Kafka's exactly-once (0.11+):
- Idempotent producer (producer ID + sequence number)
- Transactional API (multi-partition writes atomic)
- Consumer reads based on transaction commit log
Flink's exactly-once:
- Checkpoints (distributed snapshots) + state recovery
- Two-phase commit sinks (Kafka, file system, JDBC)
Traps:
- Side effects (external API calls) are hard to guarantee
→ use idempotent APIs or dedup keys
- Throughput cost — per-batch transaction overheadStream-Table Duality
Core insight of Kafka Streams / Flink:
Stream = sequence of immutable events
Table = current state (key → value)
Mutual transforms:
- Stream → Table: aggregate events into state
(e.g. user_signed_up events → user_table)
- Table → Stream: emit changes as events
(e.g. user_table UPDATE → user_changed events)
→ Same data via two views:
Table view = "current state"
Stream view = "history of changes"
Applications:
- KTable + KStream joins (last value with new event)
- Materialized view (table) + change log (stream)
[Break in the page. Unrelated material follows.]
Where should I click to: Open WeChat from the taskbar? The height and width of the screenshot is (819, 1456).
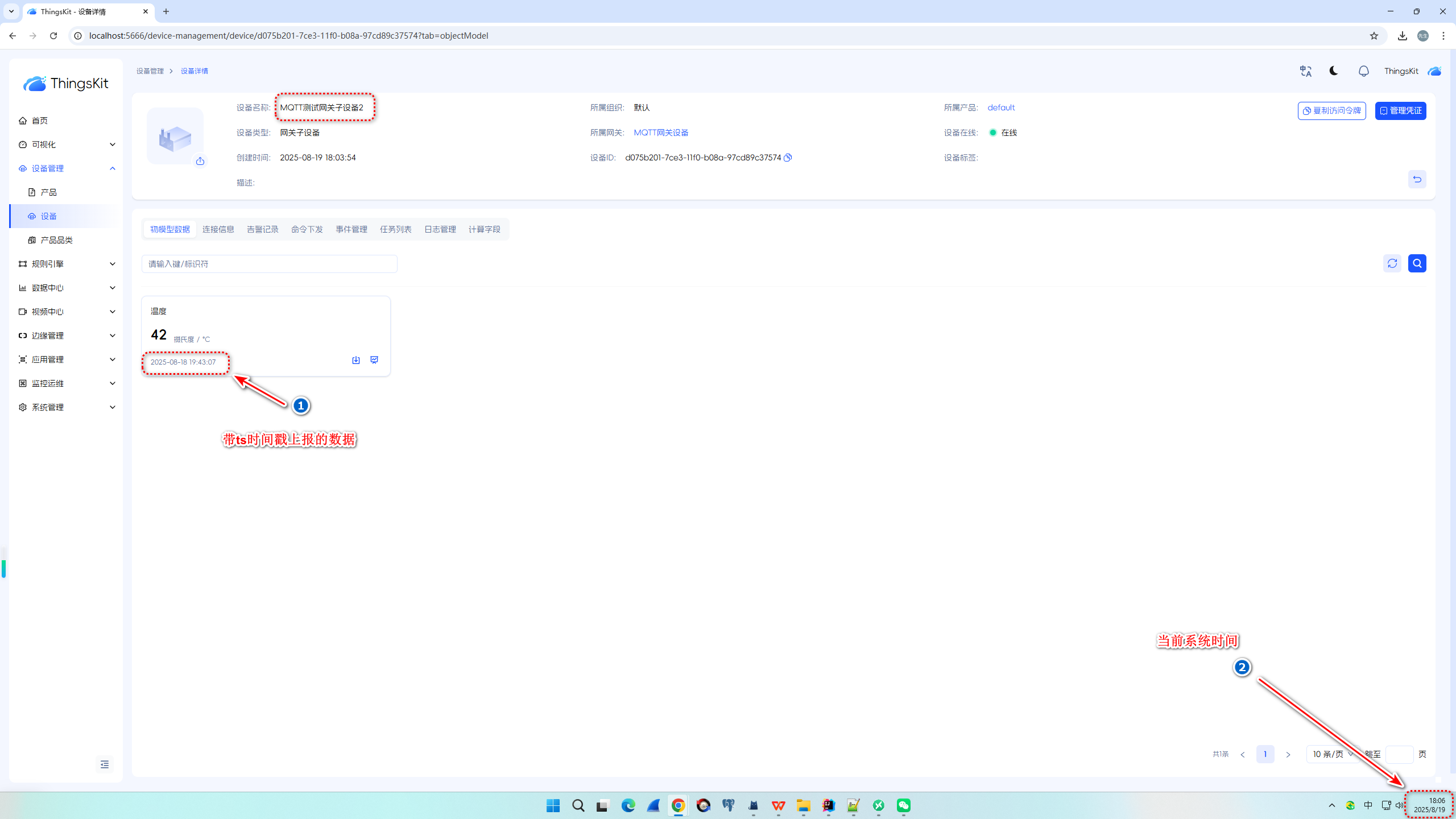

- A natural extension of event sourcingReal Use Cases
- Real-time analytics — user actions → dashboards within seconds
- Fraud detection — anomaly check the moment a transaction occurs
- Recommendations — a click affects the next recommendation
- IoT — real-time monitoring of tens of thousands of sensors
- Event-driven microservices — service A's events trigger B, C, D
- CDC downstream — DB change → auto-update search index / cache
Common Pitfalls
- Windows without watermarks — late events handled incompletely. Declare allowedLateness.
- Infinite state — group-by user_id keeps every user's state → memory explosion. Use TTL or a state backend (RocksDB).
- Assumed exactly-once + side effects — external API sinks can break the guarantee. Use idempotency.
- Partition skew — 90% of events on one user → a single consumer gets the load. Use finer-grained keys.
- Streaming where batch suffices — for simple nightly aggregates, batch is simpler. Streaming is for latency.
Wrap-up
Streaming = generalization of batch — record-by-record processing. Windowing handles time-based queries; watermarks handle late events; exactly-once is hard. Kafka + Flink are the modern standard.
Practical — only when real-time is genuinely required. If a nightly batch suffices, that's simpler. When latency matters → Kafka (transport) + Kafka Streams (small) or Flink (large) → sink to ClickHouse / Druid / OLAP.